Il progetto appositamente ideato e realizzato dall’artista per il nuovo spazio dedicato alla produzione artistica contemporanea

A Palazzo Strozzi inaugura il Project Space, un nuovo spazio espositivo dedicato all'arte emergente e concepito come una piattaforma dinamica per la sperimentazione a Firenze (è accessibile direttamente dal cortile).

La prima mostra in questo spazio è di Giulia Cenci, artista nata a Cortona nel 1988, diplomata all'Accademia di Belle Arti di Bologna. Il suo progetto è The hollow men, gli uomini vuoti, una mostra a cura del direttore generale della Fondazione, Arturo Galansino, che riflette sulle fragilità e le contraddizioni della condizione umana, tra naturale e artificiale, passato e presente, memoria e oblio.

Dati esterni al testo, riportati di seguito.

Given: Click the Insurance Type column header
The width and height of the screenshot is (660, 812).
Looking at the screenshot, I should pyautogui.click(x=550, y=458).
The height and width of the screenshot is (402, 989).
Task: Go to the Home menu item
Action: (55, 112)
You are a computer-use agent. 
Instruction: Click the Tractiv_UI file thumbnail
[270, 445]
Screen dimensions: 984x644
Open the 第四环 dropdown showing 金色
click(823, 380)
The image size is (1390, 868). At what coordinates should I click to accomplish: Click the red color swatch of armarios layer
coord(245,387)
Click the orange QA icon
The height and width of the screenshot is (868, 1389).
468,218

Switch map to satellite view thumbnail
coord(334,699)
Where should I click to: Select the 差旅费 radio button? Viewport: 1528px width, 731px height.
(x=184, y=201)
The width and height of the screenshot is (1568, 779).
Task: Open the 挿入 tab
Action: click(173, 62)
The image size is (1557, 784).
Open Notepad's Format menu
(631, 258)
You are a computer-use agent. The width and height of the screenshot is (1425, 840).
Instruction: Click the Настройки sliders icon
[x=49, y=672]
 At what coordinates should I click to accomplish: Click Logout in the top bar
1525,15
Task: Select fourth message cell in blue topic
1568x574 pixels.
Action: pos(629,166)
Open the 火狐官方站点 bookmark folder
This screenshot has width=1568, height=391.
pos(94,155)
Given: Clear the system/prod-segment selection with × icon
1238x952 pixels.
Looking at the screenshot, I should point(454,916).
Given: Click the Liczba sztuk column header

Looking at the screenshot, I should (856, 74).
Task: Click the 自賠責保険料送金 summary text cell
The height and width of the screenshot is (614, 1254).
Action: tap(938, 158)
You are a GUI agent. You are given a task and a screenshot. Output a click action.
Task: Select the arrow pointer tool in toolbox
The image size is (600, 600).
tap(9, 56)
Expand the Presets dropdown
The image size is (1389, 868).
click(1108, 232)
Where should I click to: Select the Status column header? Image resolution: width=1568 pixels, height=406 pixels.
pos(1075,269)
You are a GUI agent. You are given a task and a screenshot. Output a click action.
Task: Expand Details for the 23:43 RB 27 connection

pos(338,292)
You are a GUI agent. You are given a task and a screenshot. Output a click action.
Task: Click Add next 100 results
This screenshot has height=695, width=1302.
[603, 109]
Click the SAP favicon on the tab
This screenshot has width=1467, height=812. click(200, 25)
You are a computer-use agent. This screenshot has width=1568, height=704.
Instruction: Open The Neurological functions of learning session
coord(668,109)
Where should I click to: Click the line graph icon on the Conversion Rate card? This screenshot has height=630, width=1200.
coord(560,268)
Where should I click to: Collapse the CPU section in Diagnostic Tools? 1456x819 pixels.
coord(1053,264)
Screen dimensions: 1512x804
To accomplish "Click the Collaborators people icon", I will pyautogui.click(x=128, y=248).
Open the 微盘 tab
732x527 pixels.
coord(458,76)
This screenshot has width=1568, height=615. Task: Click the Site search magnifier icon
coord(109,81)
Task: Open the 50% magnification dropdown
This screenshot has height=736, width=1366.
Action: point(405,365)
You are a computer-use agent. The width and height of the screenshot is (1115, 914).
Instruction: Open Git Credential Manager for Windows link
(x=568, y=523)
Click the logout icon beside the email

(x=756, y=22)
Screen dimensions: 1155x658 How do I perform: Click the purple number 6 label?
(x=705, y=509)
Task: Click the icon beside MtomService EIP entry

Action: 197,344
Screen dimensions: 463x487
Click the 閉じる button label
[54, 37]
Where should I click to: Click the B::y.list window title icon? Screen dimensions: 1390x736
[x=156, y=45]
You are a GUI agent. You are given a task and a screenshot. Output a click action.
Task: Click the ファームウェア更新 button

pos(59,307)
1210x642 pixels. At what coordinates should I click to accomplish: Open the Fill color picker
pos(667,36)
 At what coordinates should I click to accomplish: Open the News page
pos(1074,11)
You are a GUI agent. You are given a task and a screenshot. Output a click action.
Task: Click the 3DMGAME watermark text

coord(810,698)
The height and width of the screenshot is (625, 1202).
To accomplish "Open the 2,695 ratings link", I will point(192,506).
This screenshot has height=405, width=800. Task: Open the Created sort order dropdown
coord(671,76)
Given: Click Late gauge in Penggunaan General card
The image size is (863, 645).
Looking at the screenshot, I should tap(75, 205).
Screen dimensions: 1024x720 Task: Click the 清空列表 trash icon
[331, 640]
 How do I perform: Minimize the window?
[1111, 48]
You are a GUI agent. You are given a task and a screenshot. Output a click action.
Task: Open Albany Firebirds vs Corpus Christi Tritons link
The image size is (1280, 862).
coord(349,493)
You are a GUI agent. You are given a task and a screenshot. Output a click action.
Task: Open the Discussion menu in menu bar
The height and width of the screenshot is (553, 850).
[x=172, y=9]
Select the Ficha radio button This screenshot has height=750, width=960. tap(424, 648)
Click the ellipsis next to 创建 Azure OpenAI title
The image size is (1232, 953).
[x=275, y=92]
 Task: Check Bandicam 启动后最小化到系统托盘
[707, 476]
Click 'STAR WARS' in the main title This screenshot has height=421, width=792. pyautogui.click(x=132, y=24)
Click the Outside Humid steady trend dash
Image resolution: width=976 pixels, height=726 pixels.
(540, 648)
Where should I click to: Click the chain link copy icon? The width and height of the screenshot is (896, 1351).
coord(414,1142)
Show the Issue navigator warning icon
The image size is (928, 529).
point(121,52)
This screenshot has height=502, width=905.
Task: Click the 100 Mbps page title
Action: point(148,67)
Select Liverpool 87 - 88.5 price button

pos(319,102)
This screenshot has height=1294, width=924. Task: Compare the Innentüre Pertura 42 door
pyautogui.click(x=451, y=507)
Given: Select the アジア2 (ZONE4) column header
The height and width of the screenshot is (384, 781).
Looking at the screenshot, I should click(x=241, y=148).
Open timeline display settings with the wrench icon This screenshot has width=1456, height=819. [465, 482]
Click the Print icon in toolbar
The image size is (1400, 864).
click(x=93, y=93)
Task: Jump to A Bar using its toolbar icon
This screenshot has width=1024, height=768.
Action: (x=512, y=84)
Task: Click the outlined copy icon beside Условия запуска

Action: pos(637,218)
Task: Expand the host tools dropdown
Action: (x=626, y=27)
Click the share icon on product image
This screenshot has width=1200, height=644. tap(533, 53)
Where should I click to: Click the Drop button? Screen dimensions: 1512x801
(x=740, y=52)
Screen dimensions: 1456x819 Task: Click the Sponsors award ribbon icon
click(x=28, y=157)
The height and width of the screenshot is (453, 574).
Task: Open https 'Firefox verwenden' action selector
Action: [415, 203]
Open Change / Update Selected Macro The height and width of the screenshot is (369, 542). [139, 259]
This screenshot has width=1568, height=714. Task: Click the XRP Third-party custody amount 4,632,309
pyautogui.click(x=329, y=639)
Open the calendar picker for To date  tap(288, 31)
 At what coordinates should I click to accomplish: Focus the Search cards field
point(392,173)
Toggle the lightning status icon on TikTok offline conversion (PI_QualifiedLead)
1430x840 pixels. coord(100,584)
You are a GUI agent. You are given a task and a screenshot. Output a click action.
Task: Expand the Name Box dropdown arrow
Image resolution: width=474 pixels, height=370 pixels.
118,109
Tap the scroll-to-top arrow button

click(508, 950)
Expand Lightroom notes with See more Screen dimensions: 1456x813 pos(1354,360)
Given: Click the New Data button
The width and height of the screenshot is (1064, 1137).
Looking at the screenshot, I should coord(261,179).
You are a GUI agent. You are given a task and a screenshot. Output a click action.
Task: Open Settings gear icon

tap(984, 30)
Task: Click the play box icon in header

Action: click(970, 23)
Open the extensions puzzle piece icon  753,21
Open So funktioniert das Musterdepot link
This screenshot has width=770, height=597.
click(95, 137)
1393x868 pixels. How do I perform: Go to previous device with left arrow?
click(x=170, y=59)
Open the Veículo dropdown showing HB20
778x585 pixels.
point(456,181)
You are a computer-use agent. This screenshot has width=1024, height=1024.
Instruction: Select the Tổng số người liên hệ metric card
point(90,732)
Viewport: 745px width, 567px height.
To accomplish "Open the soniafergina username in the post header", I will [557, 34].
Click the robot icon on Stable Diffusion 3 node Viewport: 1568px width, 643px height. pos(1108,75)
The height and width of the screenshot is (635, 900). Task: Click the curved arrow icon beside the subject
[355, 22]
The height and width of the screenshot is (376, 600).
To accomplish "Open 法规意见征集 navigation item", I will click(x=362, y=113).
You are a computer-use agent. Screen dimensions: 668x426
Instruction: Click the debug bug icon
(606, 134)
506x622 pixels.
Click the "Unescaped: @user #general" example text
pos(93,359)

Sarà visibile dal 29 maggio al 31 agosto 2025. Per evidenziare questo tema Cenci ha lavorato con elementi prelevati dal quotidiano e dal mondo industriale, trasformandoli per creare figure ibride tra umano e animale. Il titolo della mostra, inoltre, cita l'omonima poesia del 1925 di T. s. Eliot, in cui gli ''hollow men'' sono figure inerti, in un limbo tra vita e morte, incapaci di agire dopo il dramma della prima guerra mondiale.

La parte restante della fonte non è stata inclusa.